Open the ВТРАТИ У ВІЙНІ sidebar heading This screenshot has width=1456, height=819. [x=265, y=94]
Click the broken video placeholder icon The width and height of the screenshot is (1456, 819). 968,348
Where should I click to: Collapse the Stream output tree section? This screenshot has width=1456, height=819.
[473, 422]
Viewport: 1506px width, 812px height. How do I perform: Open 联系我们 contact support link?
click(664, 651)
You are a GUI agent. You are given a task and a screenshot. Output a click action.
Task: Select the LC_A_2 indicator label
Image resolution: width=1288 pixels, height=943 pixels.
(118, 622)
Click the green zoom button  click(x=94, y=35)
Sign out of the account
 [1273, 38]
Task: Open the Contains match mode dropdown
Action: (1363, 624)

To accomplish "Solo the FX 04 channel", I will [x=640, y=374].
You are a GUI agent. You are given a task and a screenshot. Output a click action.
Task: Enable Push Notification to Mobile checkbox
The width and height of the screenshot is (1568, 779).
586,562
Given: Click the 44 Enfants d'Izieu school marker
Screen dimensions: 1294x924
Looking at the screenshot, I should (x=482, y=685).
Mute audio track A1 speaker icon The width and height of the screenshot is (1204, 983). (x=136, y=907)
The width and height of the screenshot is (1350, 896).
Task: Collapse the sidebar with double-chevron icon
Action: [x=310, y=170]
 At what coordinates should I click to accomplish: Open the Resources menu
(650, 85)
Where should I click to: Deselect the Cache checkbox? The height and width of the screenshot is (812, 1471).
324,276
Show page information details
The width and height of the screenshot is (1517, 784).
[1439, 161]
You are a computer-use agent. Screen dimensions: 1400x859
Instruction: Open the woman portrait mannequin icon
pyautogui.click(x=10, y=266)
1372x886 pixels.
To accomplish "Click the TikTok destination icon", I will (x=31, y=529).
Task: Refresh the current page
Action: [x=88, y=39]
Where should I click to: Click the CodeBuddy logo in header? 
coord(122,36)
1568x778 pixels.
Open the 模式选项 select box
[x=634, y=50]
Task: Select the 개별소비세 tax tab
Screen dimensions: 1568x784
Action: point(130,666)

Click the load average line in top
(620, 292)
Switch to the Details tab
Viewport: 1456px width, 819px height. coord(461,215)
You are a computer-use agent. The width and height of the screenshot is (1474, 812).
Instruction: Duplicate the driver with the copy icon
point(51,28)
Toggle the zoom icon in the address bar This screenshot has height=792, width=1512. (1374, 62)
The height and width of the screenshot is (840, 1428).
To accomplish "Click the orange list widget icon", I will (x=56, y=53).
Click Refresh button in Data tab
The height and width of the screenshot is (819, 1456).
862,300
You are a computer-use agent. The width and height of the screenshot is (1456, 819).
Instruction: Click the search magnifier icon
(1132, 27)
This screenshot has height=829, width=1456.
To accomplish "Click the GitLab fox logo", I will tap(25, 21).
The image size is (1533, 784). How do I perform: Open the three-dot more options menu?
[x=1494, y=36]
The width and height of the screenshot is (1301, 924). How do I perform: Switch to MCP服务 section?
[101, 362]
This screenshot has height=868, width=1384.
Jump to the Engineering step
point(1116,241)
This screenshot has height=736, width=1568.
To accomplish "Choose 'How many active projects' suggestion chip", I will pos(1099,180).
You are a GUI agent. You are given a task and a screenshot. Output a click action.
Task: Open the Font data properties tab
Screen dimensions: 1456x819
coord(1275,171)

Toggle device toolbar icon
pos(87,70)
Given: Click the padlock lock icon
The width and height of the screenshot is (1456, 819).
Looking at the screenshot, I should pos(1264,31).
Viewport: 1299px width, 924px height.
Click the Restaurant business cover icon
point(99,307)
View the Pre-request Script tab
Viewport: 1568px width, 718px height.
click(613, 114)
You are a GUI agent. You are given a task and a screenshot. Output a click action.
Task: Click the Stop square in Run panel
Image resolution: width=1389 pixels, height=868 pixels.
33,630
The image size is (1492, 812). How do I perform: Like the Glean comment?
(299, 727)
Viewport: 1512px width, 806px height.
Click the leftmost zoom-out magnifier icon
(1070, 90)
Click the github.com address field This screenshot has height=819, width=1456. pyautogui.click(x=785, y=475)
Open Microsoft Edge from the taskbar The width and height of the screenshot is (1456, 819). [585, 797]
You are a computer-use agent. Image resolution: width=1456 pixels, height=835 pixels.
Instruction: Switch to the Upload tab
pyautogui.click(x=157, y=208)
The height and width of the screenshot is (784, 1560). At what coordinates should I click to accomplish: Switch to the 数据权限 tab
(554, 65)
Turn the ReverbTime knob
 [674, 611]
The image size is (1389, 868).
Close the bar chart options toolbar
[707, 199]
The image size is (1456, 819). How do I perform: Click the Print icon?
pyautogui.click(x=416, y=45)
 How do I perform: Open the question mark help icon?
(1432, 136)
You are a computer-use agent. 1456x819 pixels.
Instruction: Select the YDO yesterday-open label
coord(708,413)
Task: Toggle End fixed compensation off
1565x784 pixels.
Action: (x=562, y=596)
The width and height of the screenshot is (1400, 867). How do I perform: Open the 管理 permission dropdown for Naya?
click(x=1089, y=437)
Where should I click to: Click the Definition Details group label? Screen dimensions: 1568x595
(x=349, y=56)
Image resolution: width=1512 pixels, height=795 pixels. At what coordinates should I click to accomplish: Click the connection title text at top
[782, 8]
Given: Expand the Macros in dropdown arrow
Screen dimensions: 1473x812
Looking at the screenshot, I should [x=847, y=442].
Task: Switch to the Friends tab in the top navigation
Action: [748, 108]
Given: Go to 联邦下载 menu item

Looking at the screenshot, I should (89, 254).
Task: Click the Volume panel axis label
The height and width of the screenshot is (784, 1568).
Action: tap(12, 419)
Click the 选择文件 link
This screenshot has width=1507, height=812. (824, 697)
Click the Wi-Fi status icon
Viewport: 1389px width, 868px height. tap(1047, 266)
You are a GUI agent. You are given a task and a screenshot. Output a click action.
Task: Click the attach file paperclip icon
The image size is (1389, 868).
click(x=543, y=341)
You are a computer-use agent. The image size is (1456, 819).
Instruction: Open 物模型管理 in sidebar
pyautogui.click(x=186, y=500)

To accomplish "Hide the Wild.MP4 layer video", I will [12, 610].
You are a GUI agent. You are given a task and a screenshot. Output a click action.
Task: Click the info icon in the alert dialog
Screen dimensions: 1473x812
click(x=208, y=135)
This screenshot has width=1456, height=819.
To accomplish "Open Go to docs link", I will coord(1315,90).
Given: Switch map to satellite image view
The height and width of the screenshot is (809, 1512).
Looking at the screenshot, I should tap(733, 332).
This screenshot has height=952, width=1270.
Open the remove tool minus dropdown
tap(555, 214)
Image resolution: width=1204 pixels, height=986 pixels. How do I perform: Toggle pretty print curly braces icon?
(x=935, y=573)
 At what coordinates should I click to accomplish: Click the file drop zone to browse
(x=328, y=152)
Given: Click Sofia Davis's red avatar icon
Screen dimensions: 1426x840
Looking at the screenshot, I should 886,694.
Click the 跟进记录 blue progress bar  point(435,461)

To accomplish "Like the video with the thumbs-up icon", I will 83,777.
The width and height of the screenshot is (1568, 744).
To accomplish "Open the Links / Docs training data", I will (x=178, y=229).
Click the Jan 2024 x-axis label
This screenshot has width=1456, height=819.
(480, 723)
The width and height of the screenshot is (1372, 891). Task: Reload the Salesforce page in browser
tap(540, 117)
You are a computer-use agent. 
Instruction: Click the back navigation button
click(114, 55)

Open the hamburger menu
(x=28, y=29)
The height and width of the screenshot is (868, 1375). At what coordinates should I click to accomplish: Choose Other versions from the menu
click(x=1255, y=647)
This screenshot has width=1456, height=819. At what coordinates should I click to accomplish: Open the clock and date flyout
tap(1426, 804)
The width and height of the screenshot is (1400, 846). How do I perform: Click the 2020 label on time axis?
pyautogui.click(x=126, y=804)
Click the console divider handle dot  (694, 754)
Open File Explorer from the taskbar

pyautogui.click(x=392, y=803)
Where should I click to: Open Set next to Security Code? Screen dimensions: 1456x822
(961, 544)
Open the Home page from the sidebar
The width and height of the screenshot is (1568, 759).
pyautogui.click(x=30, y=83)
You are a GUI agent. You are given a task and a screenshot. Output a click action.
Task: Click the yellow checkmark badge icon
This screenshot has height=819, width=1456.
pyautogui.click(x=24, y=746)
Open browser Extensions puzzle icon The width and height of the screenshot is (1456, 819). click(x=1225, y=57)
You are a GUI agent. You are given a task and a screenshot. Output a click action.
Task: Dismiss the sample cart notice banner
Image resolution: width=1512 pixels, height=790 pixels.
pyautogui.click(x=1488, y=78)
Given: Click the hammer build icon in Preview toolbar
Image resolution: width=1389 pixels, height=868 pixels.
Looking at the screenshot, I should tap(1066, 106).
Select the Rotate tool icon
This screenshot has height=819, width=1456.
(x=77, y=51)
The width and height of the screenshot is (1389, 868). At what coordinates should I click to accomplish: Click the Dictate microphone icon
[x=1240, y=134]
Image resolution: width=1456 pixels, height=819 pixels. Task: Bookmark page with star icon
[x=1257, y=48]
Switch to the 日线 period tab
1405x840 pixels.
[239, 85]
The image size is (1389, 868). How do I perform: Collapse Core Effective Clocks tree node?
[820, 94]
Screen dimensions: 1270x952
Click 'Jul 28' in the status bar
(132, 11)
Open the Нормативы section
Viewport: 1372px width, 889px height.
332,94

####################

# [What the task requires]
Lines to set down from above: the line with "Given: Click the padlock lock icon", the line with "You are a computer-use agent. 1456x819", and every line between, each exactly as written.

# [Response for this exercise]
Given: Click the padlock lock icon
The width and height of the screenshot is (1456, 819).
Looking at the screenshot, I should pos(1264,31).
Viewport: 1299px width, 924px height.
Click the Restaurant business cover icon
point(99,307)
View the Pre-request Script tab
Viewport: 1568px width, 718px height.
click(613, 114)
You are a GUI agent. You are given a task and a screenshot. Output a click action.
Task: Click the Stop square in Run panel
Image resolution: width=1389 pixels, height=868 pixels.
33,630
The image size is (1492, 812). How do I perform: Like the Glean comment?
(299, 727)
Viewport: 1512px width, 806px height.
Click the leftmost zoom-out magnifier icon
(1070, 90)
Click the github.com address field This screenshot has height=819, width=1456. pyautogui.click(x=785, y=475)
Open Microsoft Edge from the taskbar The width and height of the screenshot is (1456, 819). [585, 797]
You are a computer-use agent. Image resolution: width=1456 pixels, height=835 pixels.
Instruction: Switch to the Upload tab
pyautogui.click(x=157, y=208)
The height and width of the screenshot is (784, 1560). At what coordinates should I click to accomplish: Switch to the 数据权限 tab
(554, 65)
Turn the ReverbTime knob
 [674, 611]
The image size is (1389, 868).
Close the bar chart options toolbar
[707, 199]
The image size is (1456, 819). How do I perform: Click the Print icon?
pyautogui.click(x=416, y=45)
 How do I perform: Open the question mark help icon?
(1432, 136)
You are a computer-use agent. 1456x819 pixels.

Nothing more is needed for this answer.